Elegir una carrera universitaria es una de las decisiones más importantes para los jóvenes, especialmente en un mercado laboral que cambia rápidamente por el avance de la tecnología y la inteligencia artificial. En México, las profesiones relacionadas con tecnologías de la información, ciencias e innovación son actualmente las que ofrecen mejores salarios y mayores oportunidades de empleo.
De acuerdo con el Instituto Mexicano para la Competitividad (IMCO), las carreras mejor remuneradas en el país están vinculadas con las Tecnologías de la Información y la Comunicación (TIC), seguidas por Medicina General y áreas de Administración Pública.
En contraste, profesiones relacionadas con la educación, como Pedagogía, Formación Docente e Intervención Educativa, registran los ingresos más bajos entre quienes cuentan con estudios universitarios.
El panorama también muestra diferencias en las oportunidades de empleo. Algunas carreras de ciencias sociales, como Sociología, Antropología, Mercadotecnia, Publicidad y Ciencias Políticas, presentan mayores niveles de desempleo en comparación con otras áreas.
Otro reto es la informalidad laboral. En México, 54.8% de la población ocupada trabaja en condiciones de informalidad, lo que implica menores ingresos y falta de prestaciones.

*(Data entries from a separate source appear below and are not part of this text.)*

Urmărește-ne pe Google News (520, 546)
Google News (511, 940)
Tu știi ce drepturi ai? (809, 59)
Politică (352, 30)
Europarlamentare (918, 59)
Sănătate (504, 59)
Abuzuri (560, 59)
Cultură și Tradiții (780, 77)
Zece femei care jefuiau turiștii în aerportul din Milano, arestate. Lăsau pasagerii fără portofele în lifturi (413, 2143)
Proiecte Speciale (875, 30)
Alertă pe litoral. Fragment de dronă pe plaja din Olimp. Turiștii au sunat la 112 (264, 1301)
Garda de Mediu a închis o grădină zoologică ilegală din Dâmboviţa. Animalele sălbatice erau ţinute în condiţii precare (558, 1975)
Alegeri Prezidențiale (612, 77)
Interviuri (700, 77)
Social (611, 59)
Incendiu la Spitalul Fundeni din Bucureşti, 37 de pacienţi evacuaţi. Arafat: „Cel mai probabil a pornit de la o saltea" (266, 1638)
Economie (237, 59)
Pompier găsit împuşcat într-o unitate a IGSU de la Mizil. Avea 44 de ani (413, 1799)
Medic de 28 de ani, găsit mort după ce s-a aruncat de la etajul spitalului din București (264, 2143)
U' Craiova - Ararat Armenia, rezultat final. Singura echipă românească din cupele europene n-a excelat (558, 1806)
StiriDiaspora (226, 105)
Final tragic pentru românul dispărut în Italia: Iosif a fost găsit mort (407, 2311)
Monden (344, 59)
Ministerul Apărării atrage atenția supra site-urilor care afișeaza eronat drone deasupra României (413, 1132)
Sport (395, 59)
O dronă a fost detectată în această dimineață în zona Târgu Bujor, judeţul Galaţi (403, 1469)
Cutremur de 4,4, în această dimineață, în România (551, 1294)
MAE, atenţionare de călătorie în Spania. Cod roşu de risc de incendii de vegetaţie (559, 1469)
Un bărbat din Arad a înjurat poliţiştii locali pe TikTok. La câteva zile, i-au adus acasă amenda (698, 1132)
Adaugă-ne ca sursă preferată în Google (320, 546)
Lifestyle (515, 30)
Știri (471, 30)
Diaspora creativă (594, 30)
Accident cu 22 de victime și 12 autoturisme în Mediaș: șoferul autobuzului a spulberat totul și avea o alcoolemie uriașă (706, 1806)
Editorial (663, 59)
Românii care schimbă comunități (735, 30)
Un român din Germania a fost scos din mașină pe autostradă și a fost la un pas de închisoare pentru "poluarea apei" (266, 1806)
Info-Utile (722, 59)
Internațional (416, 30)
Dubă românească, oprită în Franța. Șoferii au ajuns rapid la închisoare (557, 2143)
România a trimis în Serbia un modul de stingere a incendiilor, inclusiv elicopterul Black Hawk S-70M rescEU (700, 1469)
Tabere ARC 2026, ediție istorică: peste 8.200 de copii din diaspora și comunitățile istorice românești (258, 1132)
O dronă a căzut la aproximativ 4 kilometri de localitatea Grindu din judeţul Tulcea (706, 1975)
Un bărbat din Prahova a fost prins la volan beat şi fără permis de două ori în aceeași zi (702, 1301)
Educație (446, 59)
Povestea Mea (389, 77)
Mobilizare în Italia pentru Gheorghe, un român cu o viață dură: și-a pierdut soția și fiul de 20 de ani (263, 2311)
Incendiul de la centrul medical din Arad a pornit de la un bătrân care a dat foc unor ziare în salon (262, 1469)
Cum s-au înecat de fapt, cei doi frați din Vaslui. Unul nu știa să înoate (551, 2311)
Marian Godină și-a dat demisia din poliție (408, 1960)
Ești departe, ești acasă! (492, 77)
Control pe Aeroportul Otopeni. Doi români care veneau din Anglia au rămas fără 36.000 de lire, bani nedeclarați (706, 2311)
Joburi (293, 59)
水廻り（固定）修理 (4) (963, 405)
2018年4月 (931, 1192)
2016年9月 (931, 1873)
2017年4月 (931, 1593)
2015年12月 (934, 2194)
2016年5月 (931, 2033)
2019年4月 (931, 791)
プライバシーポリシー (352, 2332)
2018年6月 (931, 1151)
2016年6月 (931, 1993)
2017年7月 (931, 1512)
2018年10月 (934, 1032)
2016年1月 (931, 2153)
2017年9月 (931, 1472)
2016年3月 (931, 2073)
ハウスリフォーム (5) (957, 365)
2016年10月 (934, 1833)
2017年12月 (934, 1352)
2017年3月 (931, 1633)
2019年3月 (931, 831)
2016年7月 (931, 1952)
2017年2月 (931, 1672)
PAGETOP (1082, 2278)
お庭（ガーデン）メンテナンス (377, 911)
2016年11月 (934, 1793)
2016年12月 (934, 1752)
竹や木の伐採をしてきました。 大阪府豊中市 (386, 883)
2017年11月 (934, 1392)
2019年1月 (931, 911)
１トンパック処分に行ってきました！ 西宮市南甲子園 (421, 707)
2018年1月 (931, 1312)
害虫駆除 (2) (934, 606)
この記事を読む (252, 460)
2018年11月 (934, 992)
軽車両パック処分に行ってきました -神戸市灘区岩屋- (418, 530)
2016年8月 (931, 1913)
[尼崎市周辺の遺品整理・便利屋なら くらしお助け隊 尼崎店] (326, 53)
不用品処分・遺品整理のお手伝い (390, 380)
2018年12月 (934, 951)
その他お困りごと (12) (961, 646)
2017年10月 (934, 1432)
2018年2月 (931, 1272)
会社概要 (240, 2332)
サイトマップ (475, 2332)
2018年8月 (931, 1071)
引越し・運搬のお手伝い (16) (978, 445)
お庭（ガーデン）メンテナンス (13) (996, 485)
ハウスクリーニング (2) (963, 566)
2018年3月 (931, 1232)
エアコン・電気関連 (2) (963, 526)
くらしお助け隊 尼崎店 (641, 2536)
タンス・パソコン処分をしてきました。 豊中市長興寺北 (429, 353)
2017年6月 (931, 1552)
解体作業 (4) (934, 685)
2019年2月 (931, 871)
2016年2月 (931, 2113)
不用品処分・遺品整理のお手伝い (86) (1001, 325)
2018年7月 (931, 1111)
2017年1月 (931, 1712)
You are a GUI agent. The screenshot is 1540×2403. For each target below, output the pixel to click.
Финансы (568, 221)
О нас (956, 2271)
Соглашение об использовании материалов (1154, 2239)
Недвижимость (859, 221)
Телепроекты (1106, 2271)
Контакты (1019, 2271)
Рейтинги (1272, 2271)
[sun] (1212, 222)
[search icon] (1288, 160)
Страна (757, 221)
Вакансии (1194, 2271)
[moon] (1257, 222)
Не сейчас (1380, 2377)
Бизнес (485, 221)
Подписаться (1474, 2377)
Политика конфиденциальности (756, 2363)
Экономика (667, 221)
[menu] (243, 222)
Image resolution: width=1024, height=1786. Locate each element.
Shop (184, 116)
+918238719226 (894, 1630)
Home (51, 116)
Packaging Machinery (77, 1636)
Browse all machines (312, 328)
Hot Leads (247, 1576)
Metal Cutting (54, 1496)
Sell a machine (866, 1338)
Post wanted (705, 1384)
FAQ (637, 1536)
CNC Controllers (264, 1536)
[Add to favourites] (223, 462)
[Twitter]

Incluso profesiones del sector salud, como Nutrición, Rehabilitación, Veterinaria y Odontología, presentan altos niveles de empleo informal.
Aunque las carreras más demandadas por los estudiantes siguen siendo Administración, Ingeniería Industrial, Derecho, Psicología y Contabilidad, especialistas advierten que el crecimiento del mercado laboral está concentrándose en perfiles especializados en análisis de datos, inteligencia artificial, programación, ingeniería y ciencias computacionales.
Datos de la OCDE revelan que más del 60% de los jóvenes mexicanos manifiestan preocupación por no tener ingresos suficientes en el futuro, una inquietud que influye cada vez más en la elección de una profesión.
Expertos coinciden en que México enfrenta un déficit de profesionistas en áreas STEM (Ciencia, Tecnología, Ingeniería y Matemáticas), ya que el país necesita formar alrededor de 1.4 millones de egresados al año en estas disciplinas para responder a la demanda del mercado laboral, una meta que todavía está lejos de alcanzarse.